> Work to do:
Reproduce the listing verbatim, starting with the line that contains "Uncheck the username header checkbox" and going on through the line that contains "(x=148, y=180)", both included. Leave the pictures out of your answer.
------------------------------------------------------------
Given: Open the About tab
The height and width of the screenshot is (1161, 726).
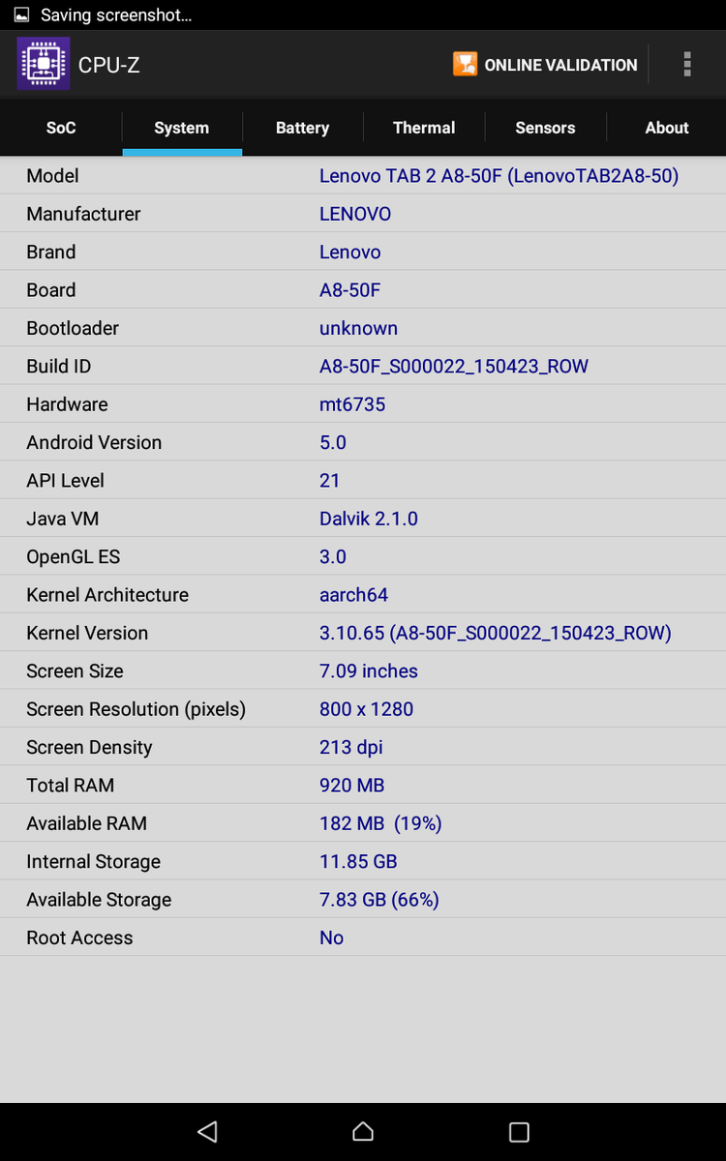Looking at the screenshot, I should click(667, 128).
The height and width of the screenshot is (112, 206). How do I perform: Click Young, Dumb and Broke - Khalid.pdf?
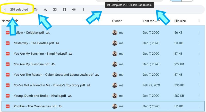pyautogui.click(x=40, y=96)
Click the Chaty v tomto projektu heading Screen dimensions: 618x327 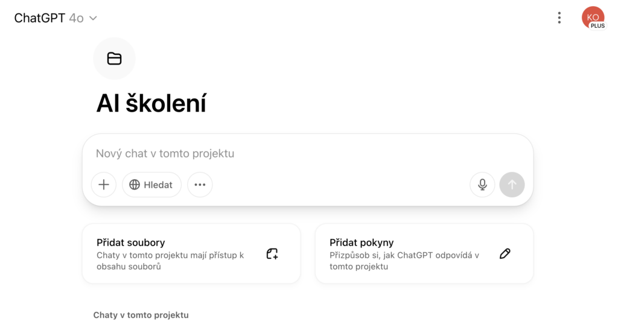tap(141, 315)
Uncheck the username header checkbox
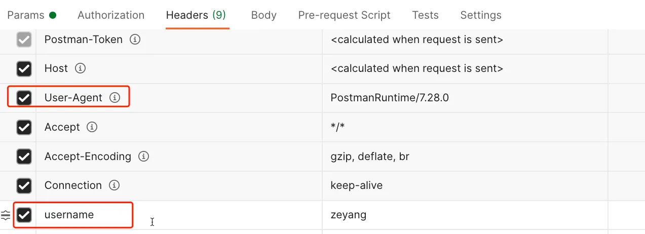 click(x=24, y=215)
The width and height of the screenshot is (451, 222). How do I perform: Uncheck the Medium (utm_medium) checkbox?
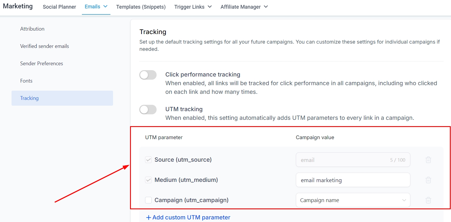(x=148, y=180)
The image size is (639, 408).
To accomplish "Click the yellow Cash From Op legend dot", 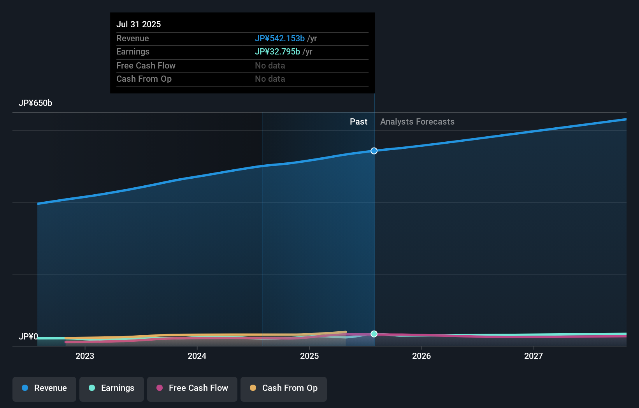I will pyautogui.click(x=253, y=388).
------------------------------------------------------------
> Exercise solution:
Uncheck the username header checkbox
 click(x=24, y=215)
The width and height of the screenshot is (451, 222). How do I perform: Uncheck the Medium (utm_medium) checkbox?
(x=148, y=180)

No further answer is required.